# Exercise directions:
Look below for the line that has "The image size is (288, 294).". Set down the lines from there through the line that has "This screenshot has height=300, width=481.", exactly as written.

++++ Input records ++++

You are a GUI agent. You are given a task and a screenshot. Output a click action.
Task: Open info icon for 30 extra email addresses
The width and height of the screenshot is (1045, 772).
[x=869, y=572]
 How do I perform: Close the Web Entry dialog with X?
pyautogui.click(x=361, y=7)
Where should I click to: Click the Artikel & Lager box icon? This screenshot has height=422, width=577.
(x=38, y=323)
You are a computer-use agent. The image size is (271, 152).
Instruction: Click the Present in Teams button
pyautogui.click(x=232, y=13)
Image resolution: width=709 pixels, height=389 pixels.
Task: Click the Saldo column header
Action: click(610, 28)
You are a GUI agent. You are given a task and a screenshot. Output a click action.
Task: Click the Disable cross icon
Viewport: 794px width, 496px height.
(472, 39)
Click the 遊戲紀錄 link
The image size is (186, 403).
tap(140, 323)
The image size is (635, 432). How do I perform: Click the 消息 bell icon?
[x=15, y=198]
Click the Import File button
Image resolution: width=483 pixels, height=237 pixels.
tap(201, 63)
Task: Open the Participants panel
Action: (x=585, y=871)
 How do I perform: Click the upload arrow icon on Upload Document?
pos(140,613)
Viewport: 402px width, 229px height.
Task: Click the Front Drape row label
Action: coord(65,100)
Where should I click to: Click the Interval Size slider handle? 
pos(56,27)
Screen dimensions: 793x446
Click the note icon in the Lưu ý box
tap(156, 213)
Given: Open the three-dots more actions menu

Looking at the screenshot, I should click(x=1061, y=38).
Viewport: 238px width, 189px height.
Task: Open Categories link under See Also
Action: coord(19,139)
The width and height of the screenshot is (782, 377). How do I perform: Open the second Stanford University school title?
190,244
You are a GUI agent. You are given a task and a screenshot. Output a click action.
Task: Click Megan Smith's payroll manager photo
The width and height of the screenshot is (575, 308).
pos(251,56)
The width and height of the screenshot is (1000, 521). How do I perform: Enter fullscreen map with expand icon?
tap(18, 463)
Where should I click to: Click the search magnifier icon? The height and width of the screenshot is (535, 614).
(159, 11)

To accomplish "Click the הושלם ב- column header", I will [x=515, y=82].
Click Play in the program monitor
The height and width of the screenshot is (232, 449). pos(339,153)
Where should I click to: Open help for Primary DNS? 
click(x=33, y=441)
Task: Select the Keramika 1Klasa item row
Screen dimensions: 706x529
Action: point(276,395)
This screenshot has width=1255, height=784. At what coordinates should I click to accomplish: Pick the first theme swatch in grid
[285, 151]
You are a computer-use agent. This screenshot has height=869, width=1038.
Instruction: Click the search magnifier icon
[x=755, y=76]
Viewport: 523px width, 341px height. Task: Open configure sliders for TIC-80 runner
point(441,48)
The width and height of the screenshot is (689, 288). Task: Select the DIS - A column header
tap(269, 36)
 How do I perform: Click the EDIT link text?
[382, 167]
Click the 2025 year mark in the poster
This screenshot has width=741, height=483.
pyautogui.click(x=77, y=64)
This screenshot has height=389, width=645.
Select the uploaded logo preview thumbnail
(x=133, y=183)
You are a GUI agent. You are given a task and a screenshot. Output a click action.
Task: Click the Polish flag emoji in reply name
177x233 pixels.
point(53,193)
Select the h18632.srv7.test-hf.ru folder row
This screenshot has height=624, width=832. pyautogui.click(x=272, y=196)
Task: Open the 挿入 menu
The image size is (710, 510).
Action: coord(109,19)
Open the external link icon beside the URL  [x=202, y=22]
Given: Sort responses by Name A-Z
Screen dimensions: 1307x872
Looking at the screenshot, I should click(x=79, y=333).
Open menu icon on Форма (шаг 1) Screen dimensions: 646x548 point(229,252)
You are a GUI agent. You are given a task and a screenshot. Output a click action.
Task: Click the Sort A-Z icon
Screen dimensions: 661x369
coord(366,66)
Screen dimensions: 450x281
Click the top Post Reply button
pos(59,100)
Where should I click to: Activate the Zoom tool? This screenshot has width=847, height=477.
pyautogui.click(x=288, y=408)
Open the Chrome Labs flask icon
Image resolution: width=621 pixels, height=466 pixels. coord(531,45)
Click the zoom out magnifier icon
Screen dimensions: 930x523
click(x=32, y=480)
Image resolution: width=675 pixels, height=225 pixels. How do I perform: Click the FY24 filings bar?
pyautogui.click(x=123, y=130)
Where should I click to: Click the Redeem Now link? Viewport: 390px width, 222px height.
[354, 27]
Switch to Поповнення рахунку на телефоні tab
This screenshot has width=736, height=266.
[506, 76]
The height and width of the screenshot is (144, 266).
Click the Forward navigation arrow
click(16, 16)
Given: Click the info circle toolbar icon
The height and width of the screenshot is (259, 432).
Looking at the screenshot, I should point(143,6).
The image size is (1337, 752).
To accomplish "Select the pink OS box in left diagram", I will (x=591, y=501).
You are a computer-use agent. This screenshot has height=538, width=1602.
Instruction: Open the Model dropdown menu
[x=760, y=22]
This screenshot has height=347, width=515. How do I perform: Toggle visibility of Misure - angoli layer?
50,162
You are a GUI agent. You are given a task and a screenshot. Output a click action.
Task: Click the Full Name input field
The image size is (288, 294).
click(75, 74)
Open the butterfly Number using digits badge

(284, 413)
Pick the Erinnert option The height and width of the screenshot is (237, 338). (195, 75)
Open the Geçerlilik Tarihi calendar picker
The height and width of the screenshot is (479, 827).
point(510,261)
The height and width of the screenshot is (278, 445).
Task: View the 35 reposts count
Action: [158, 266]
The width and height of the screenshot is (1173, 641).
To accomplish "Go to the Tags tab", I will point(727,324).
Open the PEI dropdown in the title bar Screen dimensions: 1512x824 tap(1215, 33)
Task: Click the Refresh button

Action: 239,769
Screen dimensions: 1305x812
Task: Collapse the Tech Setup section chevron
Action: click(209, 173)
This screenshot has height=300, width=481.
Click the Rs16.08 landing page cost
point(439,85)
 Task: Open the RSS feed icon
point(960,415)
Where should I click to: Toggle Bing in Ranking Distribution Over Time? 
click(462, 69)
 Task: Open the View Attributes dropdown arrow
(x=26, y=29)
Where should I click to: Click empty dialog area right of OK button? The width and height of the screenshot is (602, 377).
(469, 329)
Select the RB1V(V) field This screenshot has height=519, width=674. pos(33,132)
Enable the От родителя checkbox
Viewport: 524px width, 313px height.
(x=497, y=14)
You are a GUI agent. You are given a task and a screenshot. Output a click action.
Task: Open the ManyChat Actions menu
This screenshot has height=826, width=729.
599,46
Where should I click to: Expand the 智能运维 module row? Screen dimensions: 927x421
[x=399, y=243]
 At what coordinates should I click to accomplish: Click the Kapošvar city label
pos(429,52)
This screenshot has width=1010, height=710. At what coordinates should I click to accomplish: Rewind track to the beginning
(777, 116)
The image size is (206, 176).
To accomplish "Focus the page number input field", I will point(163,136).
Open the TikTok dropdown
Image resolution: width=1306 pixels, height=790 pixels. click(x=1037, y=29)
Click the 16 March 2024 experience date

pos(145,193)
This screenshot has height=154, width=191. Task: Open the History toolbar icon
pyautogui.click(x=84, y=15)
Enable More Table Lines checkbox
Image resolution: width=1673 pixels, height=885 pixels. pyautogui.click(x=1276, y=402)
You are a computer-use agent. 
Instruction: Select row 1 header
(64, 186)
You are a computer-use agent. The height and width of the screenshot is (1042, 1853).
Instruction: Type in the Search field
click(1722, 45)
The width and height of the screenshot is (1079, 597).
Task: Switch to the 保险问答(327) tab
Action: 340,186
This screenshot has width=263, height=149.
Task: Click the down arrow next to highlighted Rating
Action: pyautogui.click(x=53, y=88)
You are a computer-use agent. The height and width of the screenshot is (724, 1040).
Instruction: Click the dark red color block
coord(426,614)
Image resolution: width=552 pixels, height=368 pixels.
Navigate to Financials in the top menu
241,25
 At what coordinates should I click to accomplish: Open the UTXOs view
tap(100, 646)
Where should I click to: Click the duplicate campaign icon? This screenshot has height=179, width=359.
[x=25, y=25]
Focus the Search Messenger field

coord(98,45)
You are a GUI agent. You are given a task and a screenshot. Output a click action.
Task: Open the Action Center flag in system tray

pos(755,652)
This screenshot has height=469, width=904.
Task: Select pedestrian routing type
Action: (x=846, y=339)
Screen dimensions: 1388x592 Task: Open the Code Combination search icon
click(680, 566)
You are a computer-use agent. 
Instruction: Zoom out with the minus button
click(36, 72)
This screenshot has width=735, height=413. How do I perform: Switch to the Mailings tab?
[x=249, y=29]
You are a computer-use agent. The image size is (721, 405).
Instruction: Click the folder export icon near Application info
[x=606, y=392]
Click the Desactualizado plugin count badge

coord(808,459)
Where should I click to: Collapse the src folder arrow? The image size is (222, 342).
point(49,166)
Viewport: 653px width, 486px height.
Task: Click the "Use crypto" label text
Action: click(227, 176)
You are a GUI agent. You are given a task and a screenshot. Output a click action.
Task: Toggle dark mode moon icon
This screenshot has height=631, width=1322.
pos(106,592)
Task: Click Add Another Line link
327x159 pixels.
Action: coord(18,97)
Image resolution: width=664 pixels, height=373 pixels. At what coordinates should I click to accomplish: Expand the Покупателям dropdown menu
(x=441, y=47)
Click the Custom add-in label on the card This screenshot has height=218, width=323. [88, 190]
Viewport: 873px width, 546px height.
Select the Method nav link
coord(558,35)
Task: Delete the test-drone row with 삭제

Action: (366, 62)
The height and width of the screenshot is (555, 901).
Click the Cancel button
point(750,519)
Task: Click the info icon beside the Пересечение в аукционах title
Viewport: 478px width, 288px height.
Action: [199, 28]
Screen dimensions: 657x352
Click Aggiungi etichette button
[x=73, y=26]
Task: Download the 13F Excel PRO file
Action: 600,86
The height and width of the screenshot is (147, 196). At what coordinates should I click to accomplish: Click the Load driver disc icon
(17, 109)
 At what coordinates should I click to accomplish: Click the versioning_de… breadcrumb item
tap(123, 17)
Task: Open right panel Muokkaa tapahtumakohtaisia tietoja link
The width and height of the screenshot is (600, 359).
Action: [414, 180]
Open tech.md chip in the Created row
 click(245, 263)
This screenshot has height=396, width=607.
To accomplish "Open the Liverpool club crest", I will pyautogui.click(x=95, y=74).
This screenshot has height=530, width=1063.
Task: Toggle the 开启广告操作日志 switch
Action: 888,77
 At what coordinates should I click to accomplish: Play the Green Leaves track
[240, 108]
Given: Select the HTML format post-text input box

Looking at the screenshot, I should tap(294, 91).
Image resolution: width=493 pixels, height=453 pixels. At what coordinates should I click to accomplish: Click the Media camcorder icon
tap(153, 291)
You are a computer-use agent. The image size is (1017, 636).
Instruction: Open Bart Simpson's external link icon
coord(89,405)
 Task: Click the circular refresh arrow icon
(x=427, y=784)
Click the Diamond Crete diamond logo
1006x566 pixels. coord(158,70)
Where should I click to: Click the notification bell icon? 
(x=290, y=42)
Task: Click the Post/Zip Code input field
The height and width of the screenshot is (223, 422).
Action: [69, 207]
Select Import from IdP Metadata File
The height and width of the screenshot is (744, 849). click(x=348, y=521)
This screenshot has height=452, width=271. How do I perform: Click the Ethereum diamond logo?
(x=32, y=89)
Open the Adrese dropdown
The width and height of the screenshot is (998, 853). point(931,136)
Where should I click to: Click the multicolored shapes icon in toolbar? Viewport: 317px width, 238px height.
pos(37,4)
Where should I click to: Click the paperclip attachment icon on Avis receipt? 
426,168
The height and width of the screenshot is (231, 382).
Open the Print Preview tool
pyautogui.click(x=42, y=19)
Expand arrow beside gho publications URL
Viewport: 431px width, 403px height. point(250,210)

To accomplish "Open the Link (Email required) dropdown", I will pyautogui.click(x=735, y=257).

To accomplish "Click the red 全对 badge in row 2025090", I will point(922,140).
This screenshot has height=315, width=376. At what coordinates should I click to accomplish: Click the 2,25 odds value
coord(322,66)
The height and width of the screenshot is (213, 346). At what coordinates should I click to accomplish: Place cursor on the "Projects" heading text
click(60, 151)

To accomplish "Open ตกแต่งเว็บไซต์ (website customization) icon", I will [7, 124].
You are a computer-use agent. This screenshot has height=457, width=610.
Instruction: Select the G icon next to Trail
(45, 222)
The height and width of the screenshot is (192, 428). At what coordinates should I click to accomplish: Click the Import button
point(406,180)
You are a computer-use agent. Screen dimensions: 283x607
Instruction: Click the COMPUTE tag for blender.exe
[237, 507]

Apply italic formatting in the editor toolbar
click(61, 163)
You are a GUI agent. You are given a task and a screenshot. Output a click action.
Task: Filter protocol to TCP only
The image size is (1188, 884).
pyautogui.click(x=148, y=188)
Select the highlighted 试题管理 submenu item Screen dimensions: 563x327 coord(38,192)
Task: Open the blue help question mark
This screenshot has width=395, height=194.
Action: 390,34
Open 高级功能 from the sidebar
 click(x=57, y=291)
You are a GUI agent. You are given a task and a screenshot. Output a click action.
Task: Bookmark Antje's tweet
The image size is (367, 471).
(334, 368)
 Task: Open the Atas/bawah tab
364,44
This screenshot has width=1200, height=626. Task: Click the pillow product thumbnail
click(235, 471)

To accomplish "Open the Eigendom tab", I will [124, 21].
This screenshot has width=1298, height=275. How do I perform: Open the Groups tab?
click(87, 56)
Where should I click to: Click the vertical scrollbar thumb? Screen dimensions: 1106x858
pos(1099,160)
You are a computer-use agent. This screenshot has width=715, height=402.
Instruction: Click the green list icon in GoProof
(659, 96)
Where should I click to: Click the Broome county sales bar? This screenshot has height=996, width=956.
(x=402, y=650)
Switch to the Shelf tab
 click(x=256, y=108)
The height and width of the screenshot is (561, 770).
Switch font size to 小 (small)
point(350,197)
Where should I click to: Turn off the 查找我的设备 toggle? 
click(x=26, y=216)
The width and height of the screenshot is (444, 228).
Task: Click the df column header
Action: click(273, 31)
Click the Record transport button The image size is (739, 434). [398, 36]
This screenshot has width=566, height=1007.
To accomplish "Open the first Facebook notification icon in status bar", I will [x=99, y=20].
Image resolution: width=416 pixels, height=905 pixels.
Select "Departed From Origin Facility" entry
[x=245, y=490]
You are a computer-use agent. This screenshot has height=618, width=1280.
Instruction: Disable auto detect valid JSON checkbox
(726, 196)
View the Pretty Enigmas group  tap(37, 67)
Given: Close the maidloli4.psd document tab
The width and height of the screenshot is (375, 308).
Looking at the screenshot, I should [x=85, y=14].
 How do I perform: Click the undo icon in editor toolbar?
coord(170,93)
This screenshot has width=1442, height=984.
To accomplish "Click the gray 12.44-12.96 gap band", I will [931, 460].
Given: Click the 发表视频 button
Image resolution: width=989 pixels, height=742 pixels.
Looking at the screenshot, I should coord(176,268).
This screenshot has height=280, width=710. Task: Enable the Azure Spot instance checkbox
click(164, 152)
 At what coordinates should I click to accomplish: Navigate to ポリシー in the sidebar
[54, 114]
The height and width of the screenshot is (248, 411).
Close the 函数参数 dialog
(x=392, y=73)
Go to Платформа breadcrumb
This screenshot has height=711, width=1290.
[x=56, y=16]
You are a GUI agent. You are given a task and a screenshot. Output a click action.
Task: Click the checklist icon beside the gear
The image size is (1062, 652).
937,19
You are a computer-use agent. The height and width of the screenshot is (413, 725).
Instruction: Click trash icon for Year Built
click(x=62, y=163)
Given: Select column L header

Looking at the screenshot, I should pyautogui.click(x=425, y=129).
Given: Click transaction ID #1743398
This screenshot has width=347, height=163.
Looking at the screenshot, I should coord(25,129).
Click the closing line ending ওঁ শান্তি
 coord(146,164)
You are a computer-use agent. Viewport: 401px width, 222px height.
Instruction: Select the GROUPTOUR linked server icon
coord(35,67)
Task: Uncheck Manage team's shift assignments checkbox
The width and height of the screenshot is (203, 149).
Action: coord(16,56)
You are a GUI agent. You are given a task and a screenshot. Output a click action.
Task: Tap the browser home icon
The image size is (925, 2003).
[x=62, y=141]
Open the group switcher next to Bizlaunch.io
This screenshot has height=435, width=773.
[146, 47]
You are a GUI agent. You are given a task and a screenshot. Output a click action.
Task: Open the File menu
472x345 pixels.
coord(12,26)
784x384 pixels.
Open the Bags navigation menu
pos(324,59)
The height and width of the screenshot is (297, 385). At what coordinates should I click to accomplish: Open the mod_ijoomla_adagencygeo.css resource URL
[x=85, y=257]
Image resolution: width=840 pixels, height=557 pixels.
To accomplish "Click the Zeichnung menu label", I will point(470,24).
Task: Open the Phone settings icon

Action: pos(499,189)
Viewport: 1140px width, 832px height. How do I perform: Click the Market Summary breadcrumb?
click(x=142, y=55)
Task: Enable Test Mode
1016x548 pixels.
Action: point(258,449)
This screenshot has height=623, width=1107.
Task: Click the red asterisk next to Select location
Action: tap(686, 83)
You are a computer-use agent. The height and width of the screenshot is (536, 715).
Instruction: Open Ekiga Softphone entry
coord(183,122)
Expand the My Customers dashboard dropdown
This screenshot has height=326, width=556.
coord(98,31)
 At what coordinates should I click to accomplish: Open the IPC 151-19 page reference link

++++

# Finished exercise:
The image size is (288, 294).
click(75, 74)
Open the butterfly Number using digits badge

(284, 413)
Pick the Erinnert option The height and width of the screenshot is (237, 338). (195, 75)
Open the Geçerlilik Tarihi calendar picker
The height and width of the screenshot is (479, 827).
point(510,261)
The height and width of the screenshot is (278, 445).
Task: View the 35 reposts count
Action: [158, 266]
The width and height of the screenshot is (1173, 641).
To accomplish "Go to the Tags tab", I will point(727,324).
Open the PEI dropdown in the title bar Screen dimensions: 1512x824 tap(1215, 33)
Task: Click the Refresh button

Action: 239,769
Screen dimensions: 1305x812
Task: Collapse the Tech Setup section chevron
Action: click(209, 173)
This screenshot has height=300, width=481.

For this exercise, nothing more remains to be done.